Thursday, March 04, 2010

A Plea for Cheese.

Meat rationing in World War II was a trial and a chore for most Britons, and it might be assumed, it not being an issue for them, that vegetarians had it easy in that regard. When a cheese ration was proposed in early 1940 however, vegetarians became vocal. The President of the Vegetarian Society, Mr.W.A. Silby, was moved to write to The Times newspaper on the issue, with a convincing argument that the general public had reason on a number of counts to be grateful to the vegetarians in their midst. His letter was published on February 6th.


“ … Rather do we feel that we have some claim to the gratitude of the Ministry of Food and of the meat eating-majority, for not a single meat, bacon, or ham coupon have we used since the war began, nor do we take fish, lard, and dripping, and thus either there is more of these commodities for others, or shipping space is saved. … we now learn … that no more shipping space will be found for nuts. Surely, Sir, this is a mistake, from the national standpoint no less than our own. Concentration of nourishment and so also keeping qualities, give the advantage to cheese and nuts all along the line, for a very large part of the space and weight (estimated by some at as high a figure as 70 per cent) concerned in meat and its carriage is sheer waste. On the other hand a single cargo of cheese or nuts has enormous potentialities. … The vegetarians have yet another claim to the nation’s gratitude, for we are living examples of the good advice given in the broadcasts from “The Kitchen Front”, and in the appeals of Lord Woolton. The use of wholemeal bread, the daily consumption of salads, raw carrots, and green vegetables (cooked conservatively), potatoes eaten in their jackets, and all the rest of it have been preached and practiced by many of us from our youth up. …Sir, I beg of you to use your influence to persuade the powers that be to give us fair play and sufficient protein, in the shape of cheese and nuts. To many of us these last are not merely an occasionally after-dinner luxury, but a regular and substantial part of our daily diet."

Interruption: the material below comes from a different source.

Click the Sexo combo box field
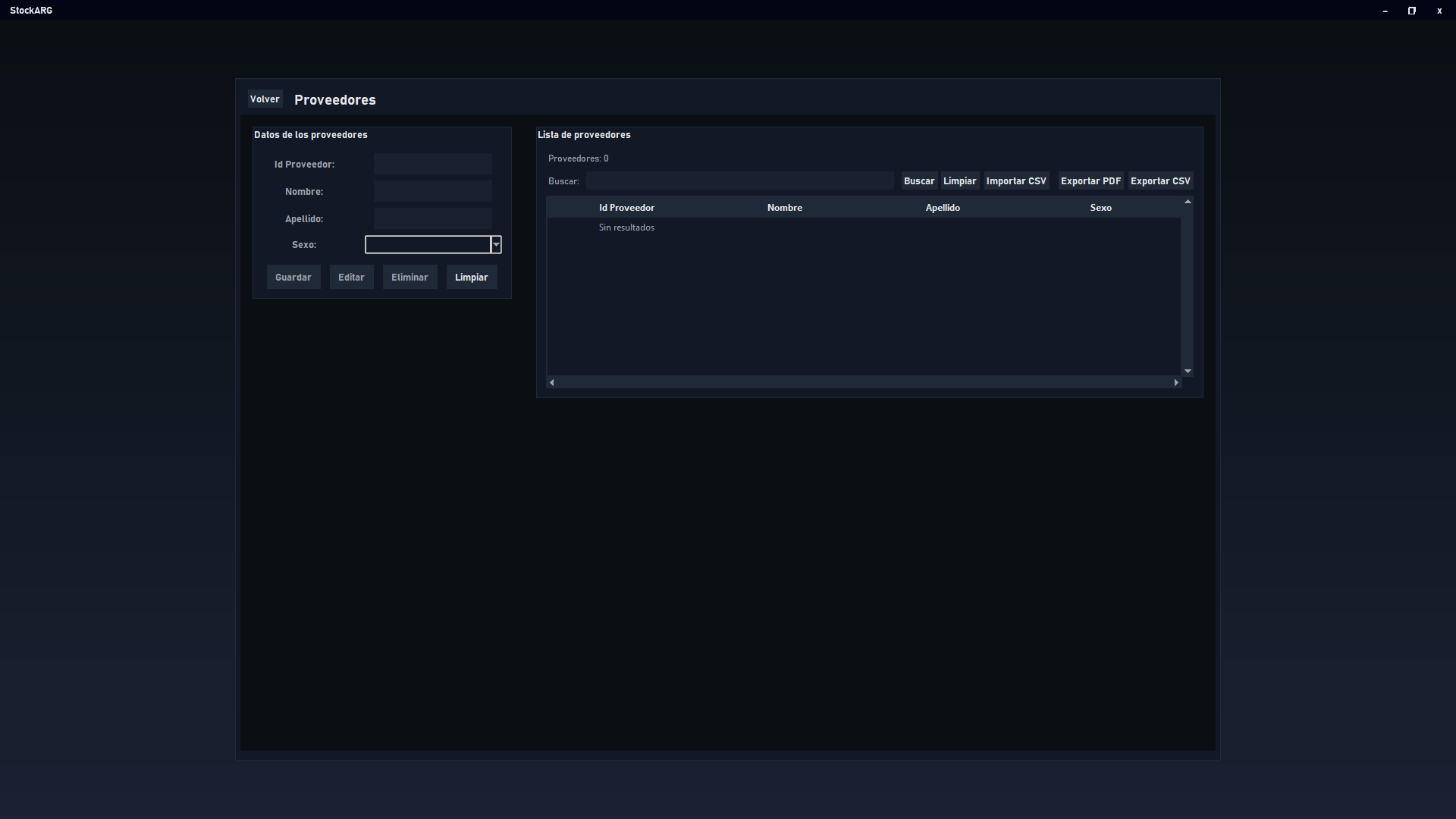1456x819 pixels. [428, 245]
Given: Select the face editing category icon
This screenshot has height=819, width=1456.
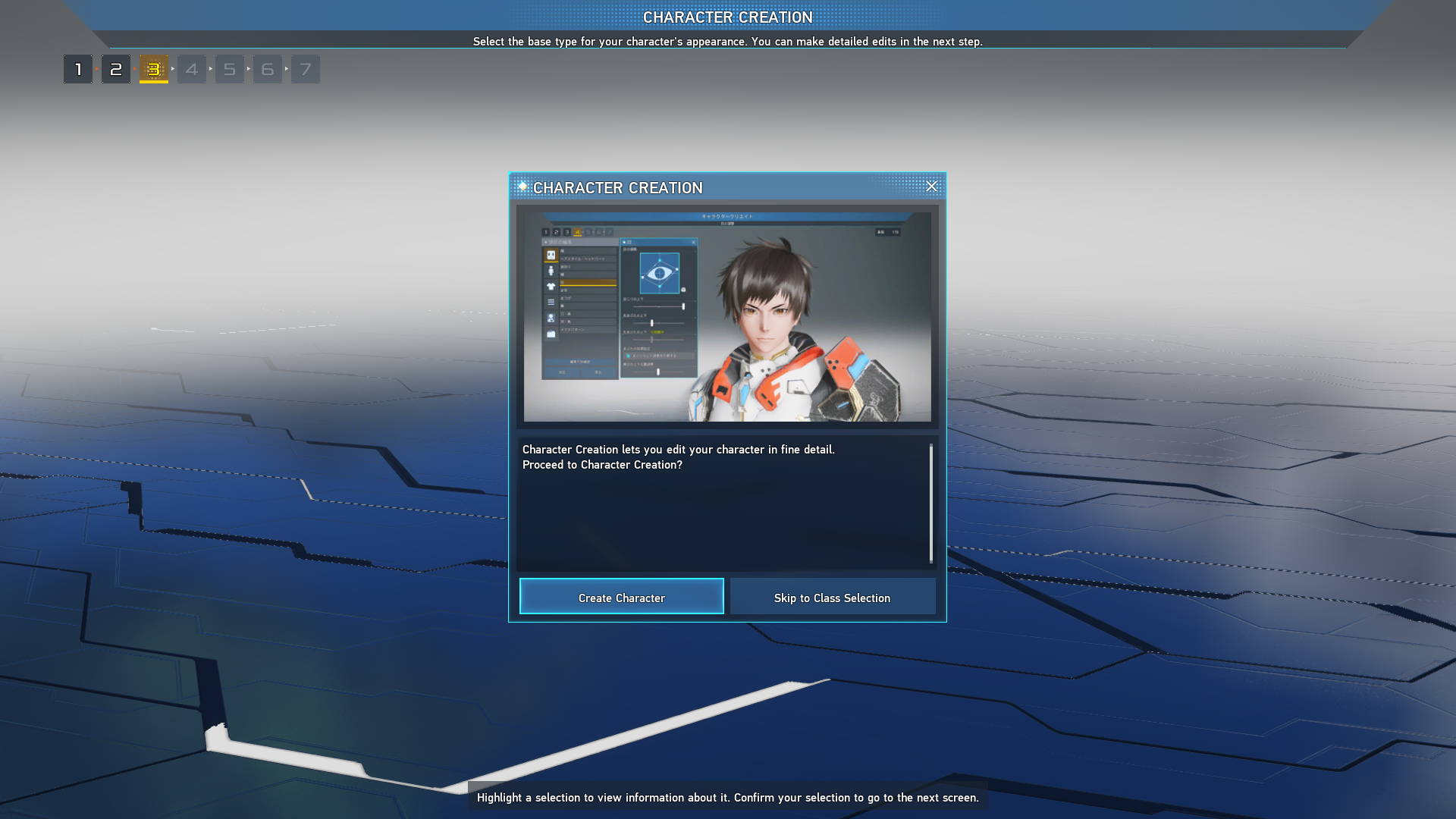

The following day the newspaper reported that Mr. Silby’s letter had elicited a sympathetic response from the Ministry. “We admit,” stated an official, “that at the moment the vegetarian is pretty badly off [compared to earlier in the war]… I think the position of vegetarians will have to be considered again by this committee.”

Cheese rationing was set to begin on May 5. On April 2, the Ministry confirmed that vegetarians were to be allowed a significant amount of extra cheese – 8oz per person per week instead of 1 oz. There were of course, certificates and application forms to be signed and promises to be made (not to eat meat at a restaurant or other eating place, for example) by those wishing to claim this concession, but nevertheless, Mr. Silby had had a victory. Who said Letters to the Editors are a waste of time?

In mid-1945 the cheese ration stood at 4 oz. per person per week, and the Ministry’s “Recipe of the Week” was clearly designed to make little of it go a lot further.

Cheese Spread.
This filling between two good slices of bread makes an appetizing and nourishing meal especially good for heavy workers.
Ingredients: Left-over cold potato or cooked haricot beans. Grated cheese. Pinch of dry mustard.
Method: Mash the beans or potato and mix well with grated cheese and dry mustard. This can be spread directly on the bread, butter or margarine being unnecessary. To make the sandwiches a perfect meal, raw shredded cabbage, spinach, or sliced tomato, or well-chopped parsley should be added.

Quotation for the Day.

Swiss Cheese is a rip-off! It's the only cheese I can bite into and miss!
Mitch Hederberg.


Ken Albala said...

This is grand. You've gone cheese crazy lately! I guess I have too. Made some goat cheese the other day which is rich and creamy, rather than flaky and sour. I have no idea why.

The Old Foodie said...

I'm always a bit mad for cheese, Ken. I used to make my own cow milk cheese regularly many years (several decades, to be honest) ago when we did a self-sufficiency thing - which was hilarious as we were thoroughly citified until that point. I never could work out why the cheese was so different no matter how hard I tried to keep the conditions constant. I've had a huge respect for cheese-makers ever since.